▶ **Given records**
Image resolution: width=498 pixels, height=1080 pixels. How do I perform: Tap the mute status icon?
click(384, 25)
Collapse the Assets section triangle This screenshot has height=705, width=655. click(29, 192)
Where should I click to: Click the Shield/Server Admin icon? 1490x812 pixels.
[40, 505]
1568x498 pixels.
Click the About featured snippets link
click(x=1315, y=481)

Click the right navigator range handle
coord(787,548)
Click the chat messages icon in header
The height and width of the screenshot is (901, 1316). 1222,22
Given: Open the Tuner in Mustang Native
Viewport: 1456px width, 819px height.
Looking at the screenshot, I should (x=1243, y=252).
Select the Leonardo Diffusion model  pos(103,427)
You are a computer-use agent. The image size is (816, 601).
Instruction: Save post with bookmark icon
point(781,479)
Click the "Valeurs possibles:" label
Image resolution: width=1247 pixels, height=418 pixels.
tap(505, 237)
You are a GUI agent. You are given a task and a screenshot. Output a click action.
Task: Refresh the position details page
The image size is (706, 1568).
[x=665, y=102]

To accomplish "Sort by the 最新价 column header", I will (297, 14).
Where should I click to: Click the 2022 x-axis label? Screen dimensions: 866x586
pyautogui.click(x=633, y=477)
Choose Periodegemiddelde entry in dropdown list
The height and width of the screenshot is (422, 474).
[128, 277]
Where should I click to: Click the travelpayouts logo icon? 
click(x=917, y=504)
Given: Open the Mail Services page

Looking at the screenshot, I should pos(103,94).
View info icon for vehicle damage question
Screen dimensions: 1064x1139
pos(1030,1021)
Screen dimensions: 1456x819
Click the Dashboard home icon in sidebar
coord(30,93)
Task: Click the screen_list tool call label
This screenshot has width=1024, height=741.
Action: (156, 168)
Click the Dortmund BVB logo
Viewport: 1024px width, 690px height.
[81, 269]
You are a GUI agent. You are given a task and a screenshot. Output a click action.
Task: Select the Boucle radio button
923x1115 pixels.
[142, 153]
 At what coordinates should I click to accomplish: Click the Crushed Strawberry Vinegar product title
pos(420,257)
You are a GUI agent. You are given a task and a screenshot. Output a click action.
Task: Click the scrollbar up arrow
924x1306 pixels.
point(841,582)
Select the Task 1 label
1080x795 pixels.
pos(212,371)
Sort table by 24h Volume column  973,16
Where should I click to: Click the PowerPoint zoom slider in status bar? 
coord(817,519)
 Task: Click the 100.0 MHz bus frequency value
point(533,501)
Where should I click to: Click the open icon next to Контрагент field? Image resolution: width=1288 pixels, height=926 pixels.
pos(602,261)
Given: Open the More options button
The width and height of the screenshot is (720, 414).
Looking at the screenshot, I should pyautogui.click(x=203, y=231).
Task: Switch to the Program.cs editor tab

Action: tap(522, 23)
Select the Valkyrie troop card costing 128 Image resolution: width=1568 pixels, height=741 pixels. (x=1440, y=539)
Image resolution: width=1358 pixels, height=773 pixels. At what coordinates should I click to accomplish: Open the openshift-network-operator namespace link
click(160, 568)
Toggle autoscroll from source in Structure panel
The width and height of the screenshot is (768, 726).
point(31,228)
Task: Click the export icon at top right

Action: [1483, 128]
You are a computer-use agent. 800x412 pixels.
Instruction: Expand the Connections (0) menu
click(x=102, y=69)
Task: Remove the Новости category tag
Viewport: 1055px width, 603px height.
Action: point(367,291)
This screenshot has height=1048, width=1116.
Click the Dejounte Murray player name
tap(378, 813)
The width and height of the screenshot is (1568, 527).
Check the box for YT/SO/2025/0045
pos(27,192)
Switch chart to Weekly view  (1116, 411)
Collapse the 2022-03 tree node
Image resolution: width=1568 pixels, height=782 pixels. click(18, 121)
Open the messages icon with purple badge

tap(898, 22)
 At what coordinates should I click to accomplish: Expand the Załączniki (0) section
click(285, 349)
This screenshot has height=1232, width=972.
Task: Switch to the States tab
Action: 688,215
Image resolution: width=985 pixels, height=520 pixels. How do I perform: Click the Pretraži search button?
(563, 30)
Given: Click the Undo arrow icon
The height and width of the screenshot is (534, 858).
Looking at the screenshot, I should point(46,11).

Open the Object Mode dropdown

▶ **The request**
Copy all the items above, swapping every "Where should I click to" for "Where do I click to" and leaving everything else unchanged.

▶ **Output of the exercise**
Image resolution: width=498 pixels, height=1080 pixels. How do I perform: Tap the mute status icon?
click(384, 25)
Collapse the Assets section triangle This screenshot has height=705, width=655. click(29, 192)
Where do I click to: Click the Shield/Server Admin icon? 1490x812 pixels.
[40, 505]
1568x498 pixels.
Click the About featured snippets link
click(x=1315, y=481)

Click the right navigator range handle
coord(787,548)
Click the chat messages icon in header
The height and width of the screenshot is (901, 1316). 1222,22
Given: Open the Tuner in Mustang Native
Viewport: 1456px width, 819px height.
Looking at the screenshot, I should (x=1243, y=252).
Select the Leonardo Diffusion model  pos(103,427)
You are a computer-use agent. The image size is (816, 601).
Instruction: Save post with bookmark icon
point(781,479)
Click the "Valeurs possibles:" label
Image resolution: width=1247 pixels, height=418 pixels.
tap(505, 237)
You are a GUI agent. You are given a task and a screenshot. Output a click action.
Task: Refresh the position details page
The image size is (706, 1568).
[x=665, y=102]

To accomplish "Sort by the 最新价 column header", I will (297, 14).
Where do I click to: Click the 2022 x-axis label? Screen dimensions: 866x586
pyautogui.click(x=633, y=477)
Choose Periodegemiddelde entry in dropdown list
The height and width of the screenshot is (422, 474).
[128, 277]
Where do I click to: Click the travelpayouts logo icon? 
click(x=917, y=504)
Given: Open the Mail Services page

Looking at the screenshot, I should pos(103,94).
View info icon for vehicle damage question
Screen dimensions: 1064x1139
pos(1030,1021)
Screen dimensions: 1456x819
Click the Dashboard home icon in sidebar
coord(30,93)
Task: Click the screen_list tool call label
This screenshot has width=1024, height=741.
Action: (156, 168)
Click the Dortmund BVB logo
Viewport: 1024px width, 690px height.
[81, 269]
You are a GUI agent. You are given a task and a screenshot. Output a click action.
Task: Select the Boucle radio button
923x1115 pixels.
[142, 153]
 At what coordinates should I click to accomplish: Click the Crushed Strawberry Vinegar product title
pos(420,257)
You are a GUI agent. You are given a task and a screenshot. Output a click action.
Task: Click the scrollbar up arrow
924x1306 pixels.
point(841,582)
Select the Task 1 label
1080x795 pixels.
pos(212,371)
Sort table by 24h Volume column  973,16
Where do I click to: Click the PowerPoint zoom slider in status bar? 
coord(817,519)
 Task: Click the 100.0 MHz bus frequency value
point(533,501)
Where do I click to: Click the open icon next to Контрагент field? Image resolution: width=1288 pixels, height=926 pixels.
pos(602,261)
Given: Open the More options button
The width and height of the screenshot is (720, 414).
Looking at the screenshot, I should pyautogui.click(x=203, y=231).
Task: Switch to the Program.cs editor tab

Action: tap(522, 23)
Select the Valkyrie troop card costing 128 Image resolution: width=1568 pixels, height=741 pixels. (x=1440, y=539)
Image resolution: width=1358 pixels, height=773 pixels. At what coordinates should I click to accomplish: Open the openshift-network-operator namespace link
click(160, 568)
Toggle autoscroll from source in Structure panel
The width and height of the screenshot is (768, 726).
point(31,228)
Task: Click the export icon at top right

Action: [1483, 128]
You are a computer-use agent. 800x412 pixels.
Instruction: Expand the Connections (0) menu
click(x=102, y=69)
Task: Remove the Новости category tag
Viewport: 1055px width, 603px height.
Action: point(367,291)
This screenshot has height=1048, width=1116.
Click the Dejounte Murray player name
tap(378, 813)
The width and height of the screenshot is (1568, 527).
Check the box for YT/SO/2025/0045
pos(27,192)
Switch chart to Weekly view  (1116, 411)
Collapse the 2022-03 tree node
Image resolution: width=1568 pixels, height=782 pixels. click(18, 121)
Open the messages icon with purple badge

tap(898, 22)
 At what coordinates should I click to accomplish: Expand the Załączniki (0) section
click(285, 349)
This screenshot has height=1232, width=972.
Task: Switch to the States tab
Action: 688,215
Image resolution: width=985 pixels, height=520 pixels. How do I perform: Click the Pretraži search button?
(563, 30)
Given: Click the Undo arrow icon
The height and width of the screenshot is (534, 858).
Looking at the screenshot, I should point(46,11).

Open the Object Mode dropdown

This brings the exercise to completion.